I realize the thought isn't quite rational but I'm beginning to wonder if the fleas haven't organized, rented a union hall somewhere, elected officers and recruited dues paying members.
It takes five cans of flea spray, most of the afternoon, and every bit of energy I have, but the house finally gets treated from one end to the other. I wash and dry all the bedding, towels, sheets, comforters, blankets and spray in every nook and crannie I can find. I open and spray drawers and closets and cabinets - at one point even crawling under the bed - prop up furniture to spray the bottoms, moving everything that isn't nailed down.

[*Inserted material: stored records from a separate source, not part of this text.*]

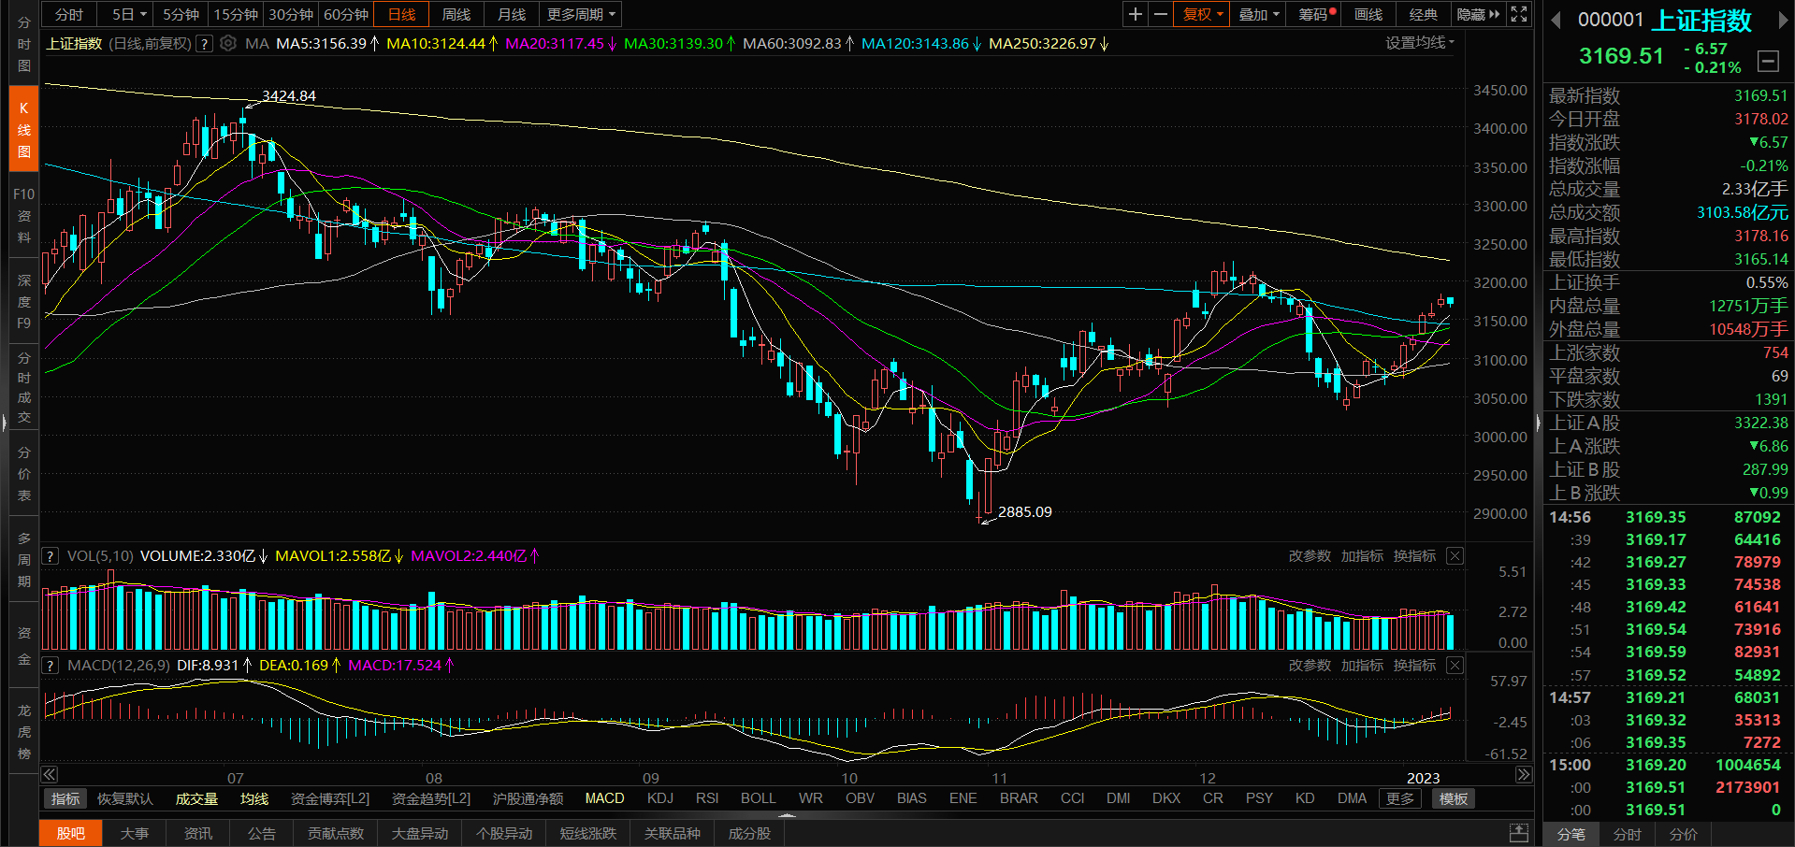Go to next stock with right arrow

pos(1783,20)
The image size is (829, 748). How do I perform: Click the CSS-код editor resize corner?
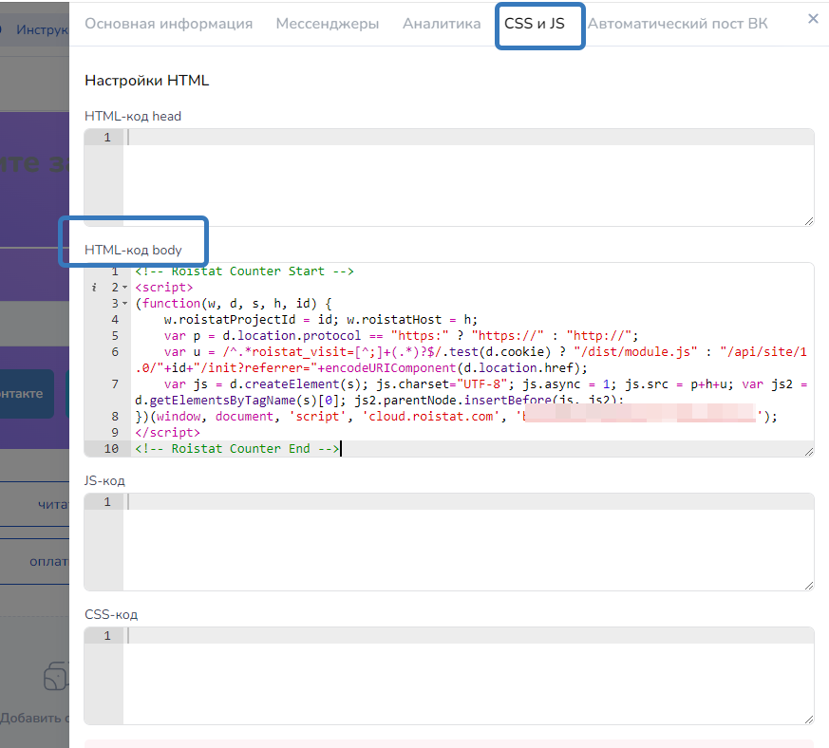tap(808, 719)
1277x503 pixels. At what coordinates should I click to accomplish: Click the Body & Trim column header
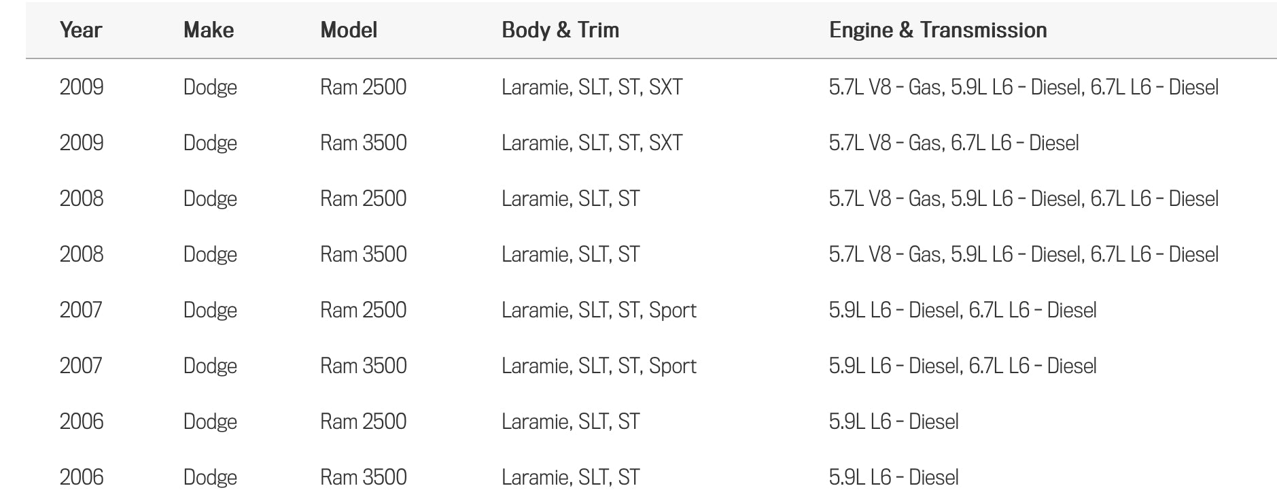560,30
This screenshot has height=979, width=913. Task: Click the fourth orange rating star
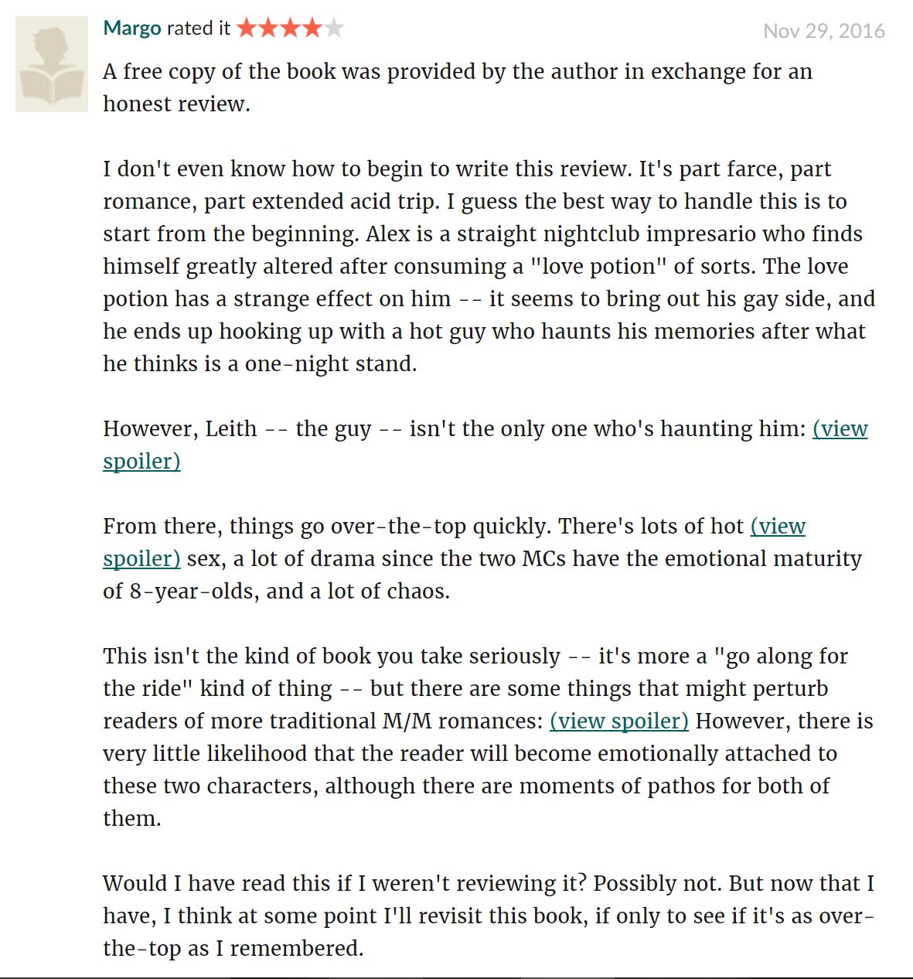coord(312,29)
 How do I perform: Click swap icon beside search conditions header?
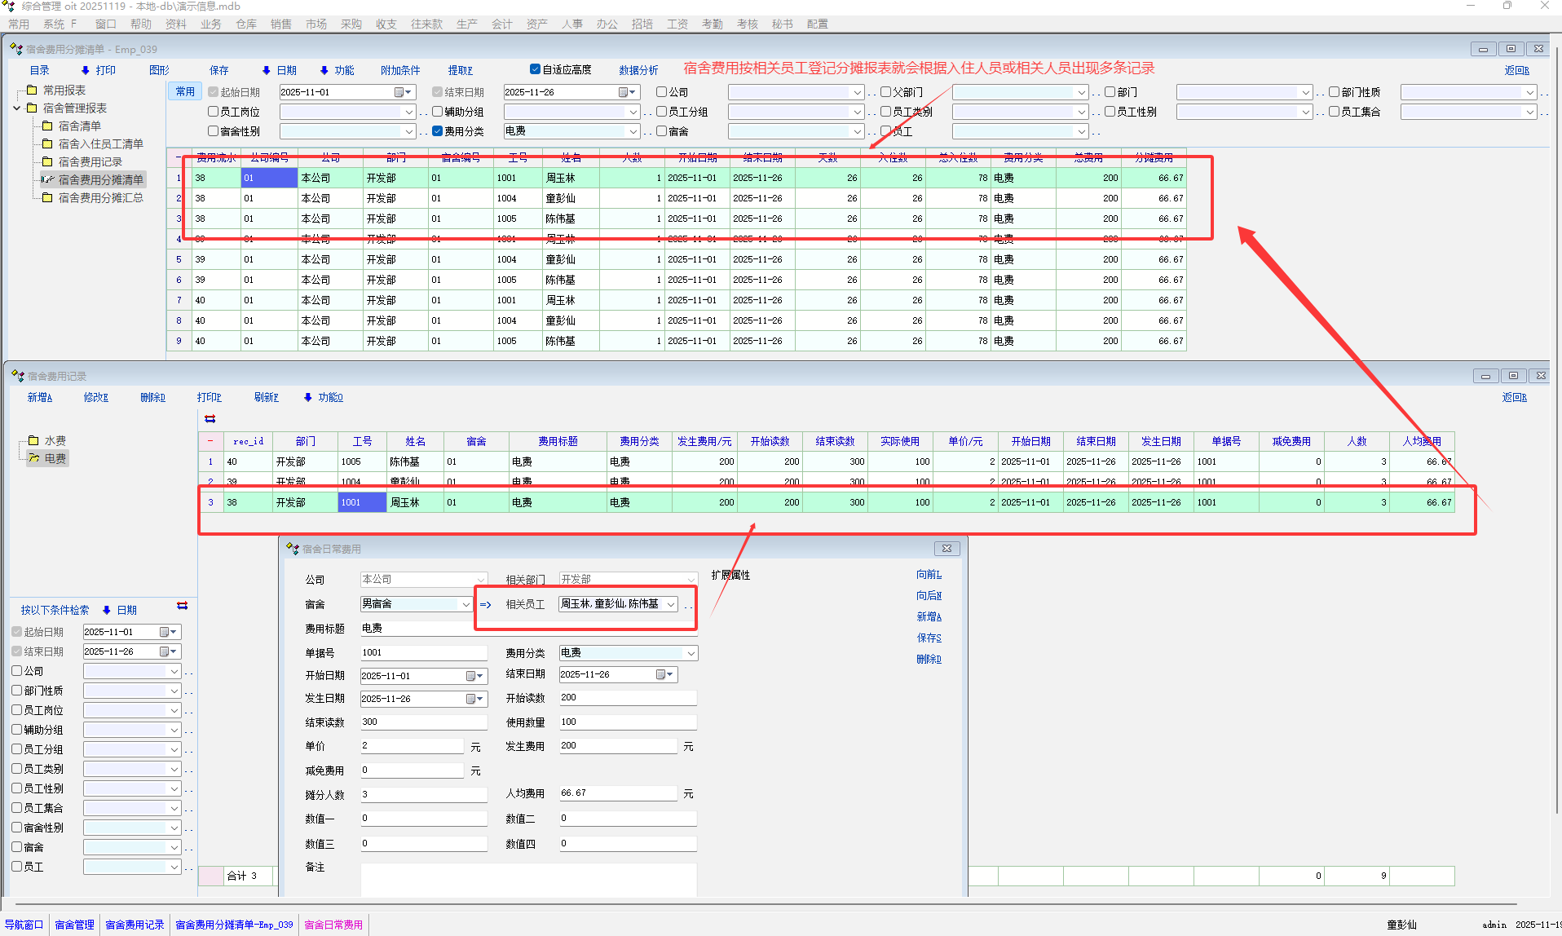point(182,606)

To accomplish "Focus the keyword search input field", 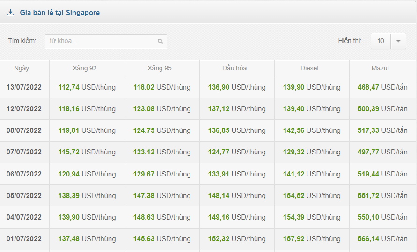I will tap(101, 41).
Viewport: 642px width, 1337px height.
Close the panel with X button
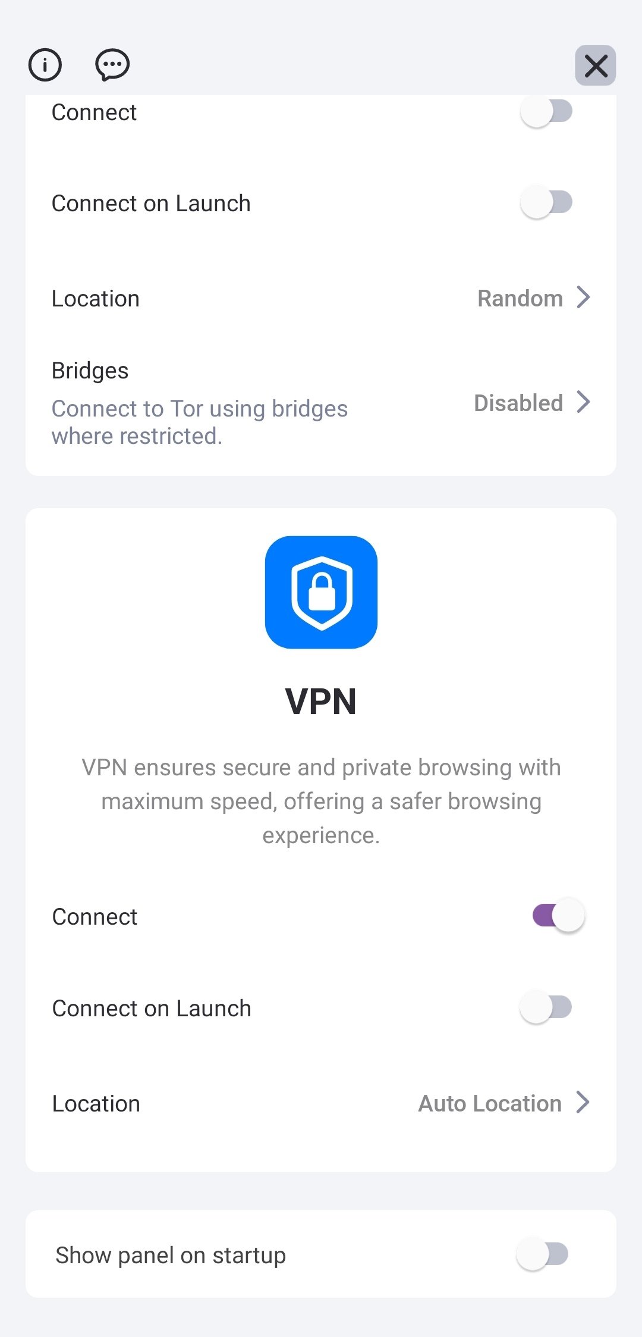pyautogui.click(x=595, y=65)
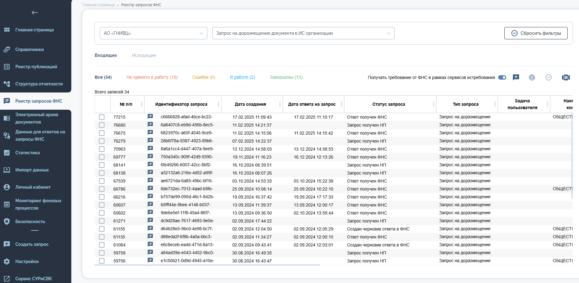579x283 pixels.
Task: Go to Главная страница breadcrumb link
Action: pos(98,5)
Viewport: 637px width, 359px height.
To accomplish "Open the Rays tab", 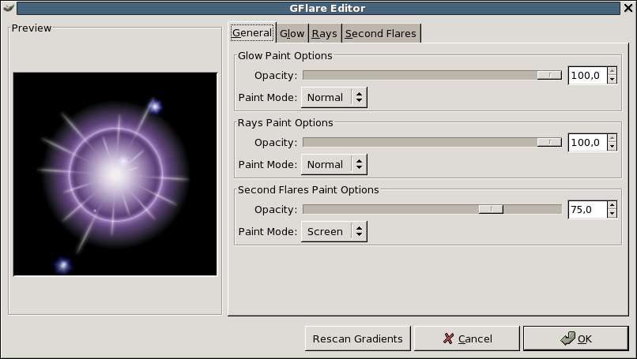I will tap(324, 34).
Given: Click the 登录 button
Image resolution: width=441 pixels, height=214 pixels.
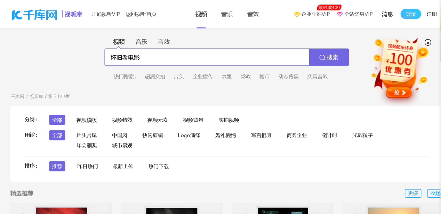Looking at the screenshot, I should point(410,14).
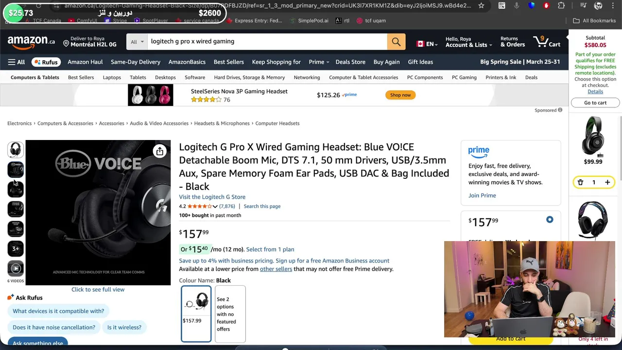
Task: Click the orange search magnifier button
Action: pyautogui.click(x=396, y=42)
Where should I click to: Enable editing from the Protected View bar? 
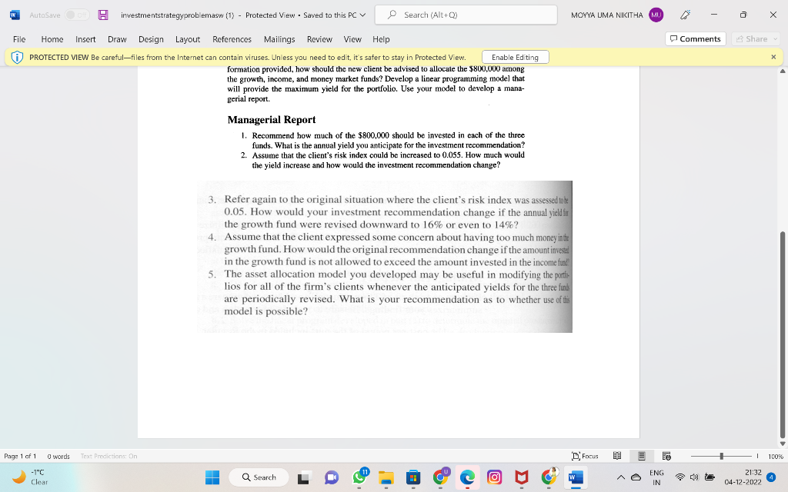(x=515, y=57)
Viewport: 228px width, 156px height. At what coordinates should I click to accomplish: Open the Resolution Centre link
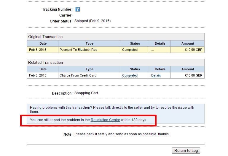coord(105,120)

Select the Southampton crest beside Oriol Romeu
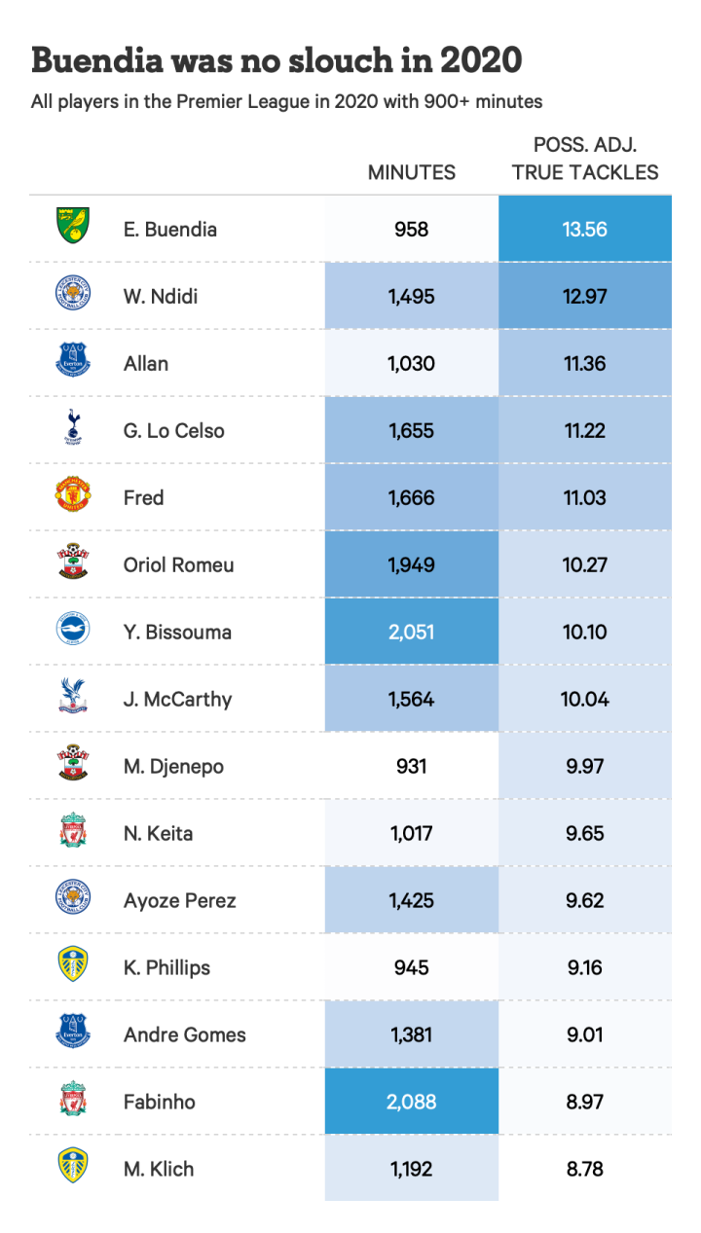click(x=73, y=563)
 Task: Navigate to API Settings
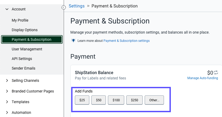22,59
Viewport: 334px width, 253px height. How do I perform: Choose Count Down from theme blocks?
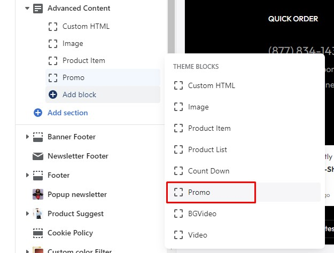pos(208,171)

Three hours in I'm past the point of no return, two more and I'm finished and too exhausted to do anything but crawl into a cool shower. It's a bitter battle, I'm insecticided-out, and the dogs despite being bathed and treated are still scratching. Who knew that a society capable of sending a man to the moon wouldn't be able to defeat a simple flea. It really is the small things in life, sometimes things that you can't even see, that suck the life out of you and wreck your sanity - temporarily, praise the Lord - but still.
The back deck is littered with dead leaves, a sure but so far solitary sign of fall. Dark is beginning to come a little earlier but not so much that anyone notices. Sitting outside I can hear the squirrels at play in the treetops while the no-see-ums chew and suck at my ankles and arms. I don't feel the bites at the time - it will be several minutes later after I'm inside that the itching will start and I'll eventually reach for the wire brush that I use on the dogs and scratch my skin til it's raw and bleeding - I've always preferred a little pain to a lot of itch.